I sentieri del viaggio che intraprendiamo con la nuova stagione sono dunque molti . Ne suggerirò alcuni. C’è  solitudine e paura  tra gli individui della piccola comunità abbandonata a se stessa, tra la neve, il vento e il freddo che la straordinaria visionarietà dei “Peeping Tom” esplora scoprendo la fragilità interiore dei personaggi intrappolati nel proprio isolamento o nel gesto estremo di Anna Cappelli, – interpretata da una grande Maria Paiato – una  semplice impiegata dell’Italia in pieno boom economico e già segnata dal senso di vuoto dato dall’obbligo dell’ avere, dal possesso piuttosto che dell’essere, che reagisce all’ abbandono del suo compagno uccidendolo e mangiandoselo. Un gesto solitario di follia o riflesso di una crisi di valori di una società che fin dagli inizi della sua trasformazione violenta provocava profonda disperazione?! Crisi di valori che esplode, ancora una volta, quarantanni dopo nelle motivazioni del più grosso fallimento della storia degli Stati Uniti, quello del colosso dell’energia texano, la Enron raccontato da Lucy Prebble, una giovanissima autrice inglese che crea un testo nitido nella ricostruzione scientifica dei fatti e dei meccanismi e fortissimo nel disegno di un impianto onirico che sorprenderà in uno spettacolo musicale dissacrante e  di grande impatto , con la partecipazione in scena dell’ Ensemble Attori del Teatro Due e degli attori-danzatori di Balletto Civile, con la scrittura fisica di Michela Lucenti, per la regia di Leo Muscato. Per reagire alla scomparsa di passione sia nei legami sentimentali che in quelli “politici” dove regna il caos più totale, ritroviamo Paolo Rossi tra grotte, fiumi sotterranei, rovi e pietre, in una terra che non riconosce più anche se c’era nato , riportando in vita fiabe di amanti perduti e di passioni tradite. “Per incontrarli bisogna non perdersi e per non perdersi il modo migliore è non sapere mai dove andare…” dice con tragico smarrimento e assicurando una comica rinascita.
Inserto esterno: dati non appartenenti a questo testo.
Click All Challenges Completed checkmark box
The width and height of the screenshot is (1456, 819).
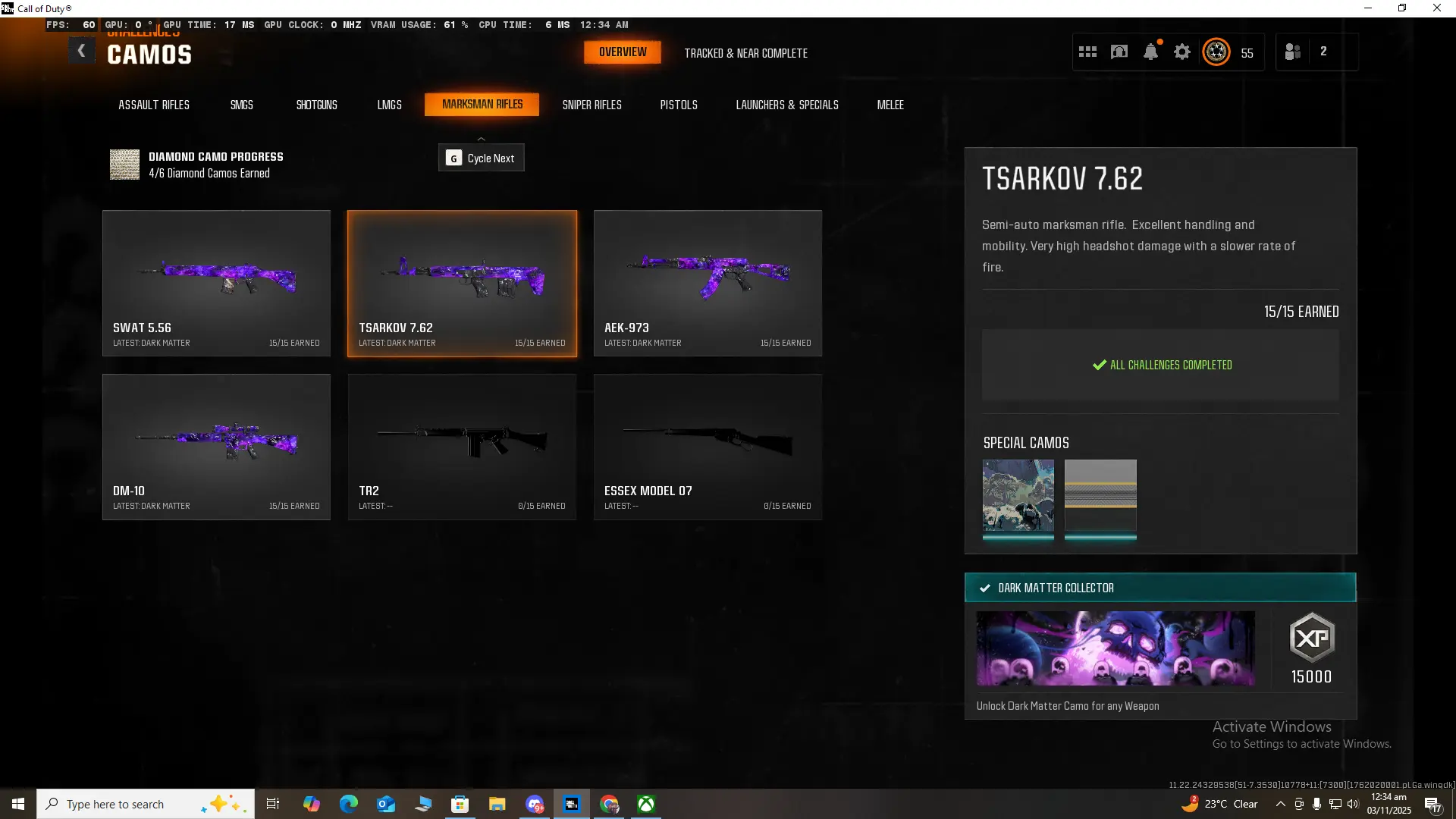pyautogui.click(x=1160, y=365)
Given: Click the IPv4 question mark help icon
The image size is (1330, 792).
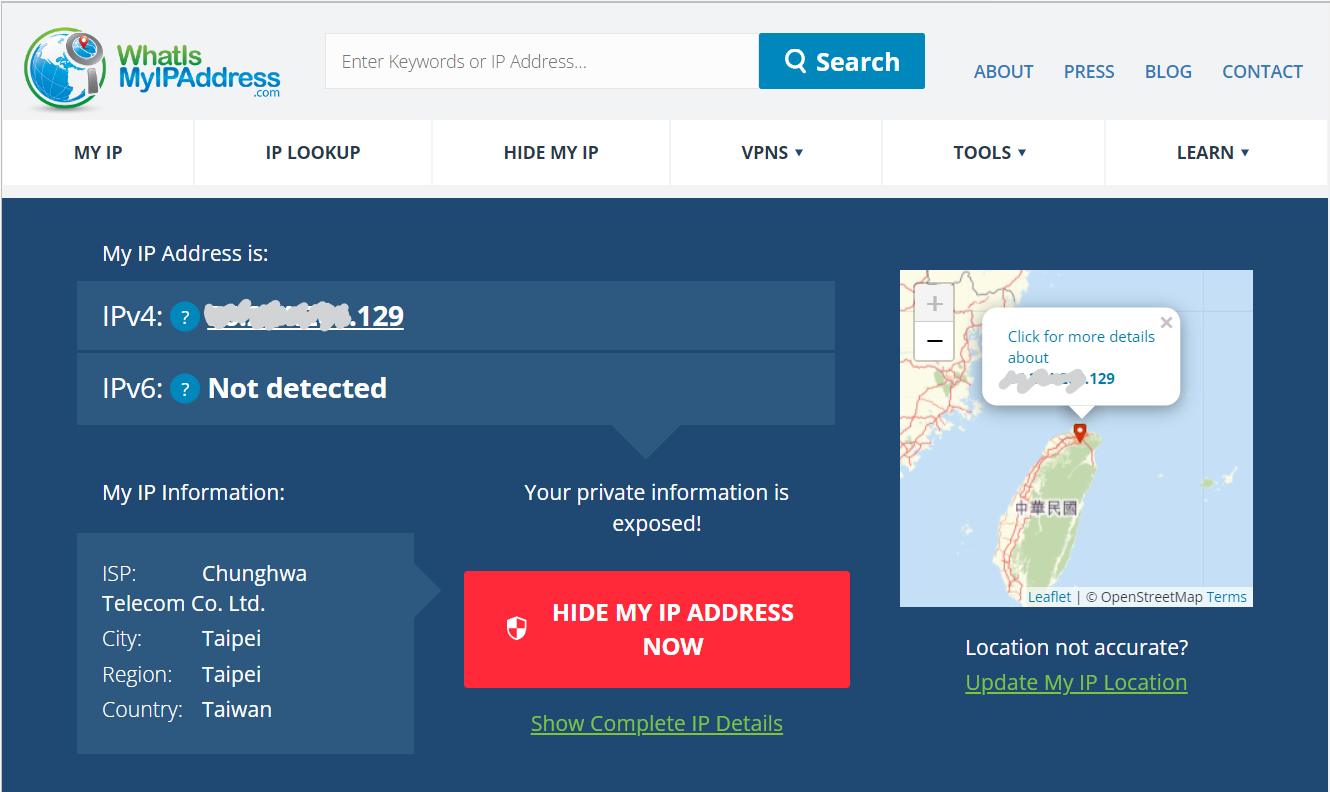Looking at the screenshot, I should pyautogui.click(x=184, y=317).
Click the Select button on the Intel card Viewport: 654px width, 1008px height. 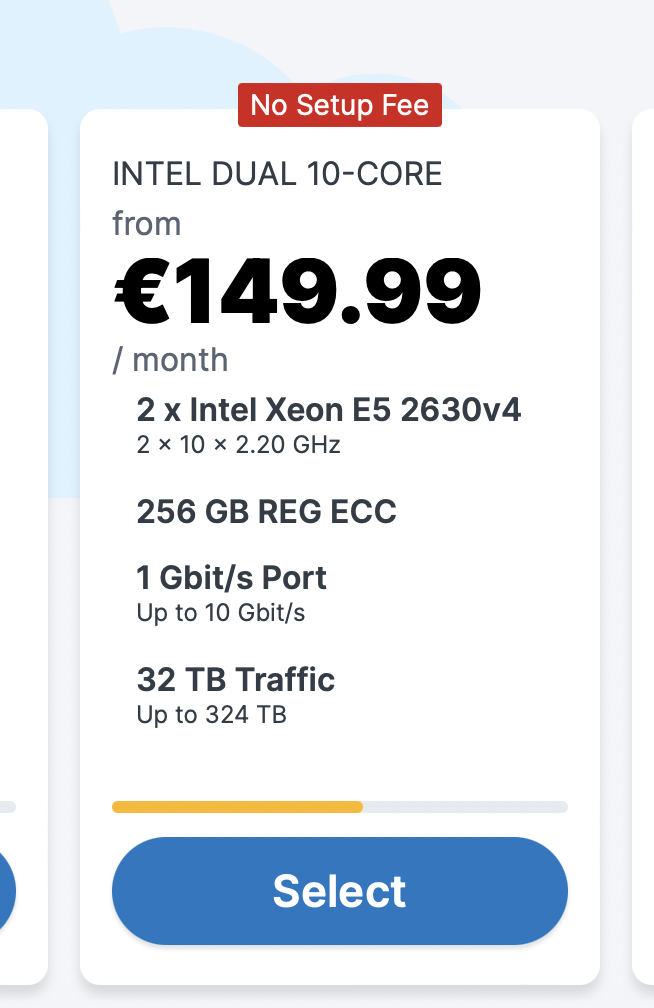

Perdersi in uno dei testi più affascinanti e misteriosi del teatro mondiale, “La tempesta” di Shakespeare, è quello che decide di fare invece Valerio Binasco con la sua Popular Shakespeare Kompany creata con gli attori del “Romeo e Giulietta” messo in scena la scorsa stagione; per Binasco la Tempesta è un dramma malinconicamente giocoso sulla fine della civiltà , sulla fine della vita e sulla fine delle cose in generale, che è solo da comprendere arrendendosi, senza perdonare. E Prospero, con fatica, si arrende  anche se, si dice, abbia vinto.

 C’è poi una dedica, a cento anni dalla nascita, a un intellettuale scomodo e grandissimo, Albert Camus, che rimane talmente ingombrante e scomodo da non trovare in Francia un curatore per l’esposizione celebrativa del centenario… Di Camus Fondazione Teatro Due metterà in scena “Lo straniero”, con la regia di Franco Però e realizzerà un affettuoso omaggio, unico in Italia, ospitando nei diversi spazi del teatro, filmati, creazioni tratte da testi letterari, letture, incontri e un convegno su Camus tra teatro e politica.

Realizzati in occasione del bicentenario della morte del suo autore Heinrich von Kleist, la traduzione e l’allestimento di Cesare Lievi de “Il Principe di Homburg” che rifacendosi all’interpretazione di Botho Strauss vede nella grazia per clemenza ottenuta dal Principe, eroe di guerra, sognatore e condannato a morte per non aver seguito un adempimento, la possibilità di redenzione dello autore stesso. Da ogni conflitto si può uscire grazie a un sogno, non importa se si è destinati a cedere e a crollare sotto il principio di realtà, questa non è assoluta : in essa si può annidare un altro sogno in grado di metterla in discussione  e così via, all’infinito. Kleist è autore poco conosciuto in Italia come sono poco frequentati i testi dell’assai rappresentato Pirandello , “La trappola”, messa in scena da Gabriele Lavia ,  forse una delle novelle più filosofiche e disperate dell’autore siciliano  e “Trovarsi” con la regia di Enzo Vetrano e Stefano Randisi , un’opera che prendendo a paradigma una vicenda puramente teatrale svela ipocrisie e pregiudizi alimentati dalla società malata degli anni ’30. Negli stessi anni Brecht e Weill scrivevano l’”Opera da tre soldi” le cui canzoni compongono la creazione “Kurt Weill- Songs” con  Nextime Ensemble, diretto da Danilo Grassi e la partecipazione di Nevruz a interpretare Mackie Messer, Lucy e Polly, Peachum ,Tiger Brown e Jenny dei Pirati.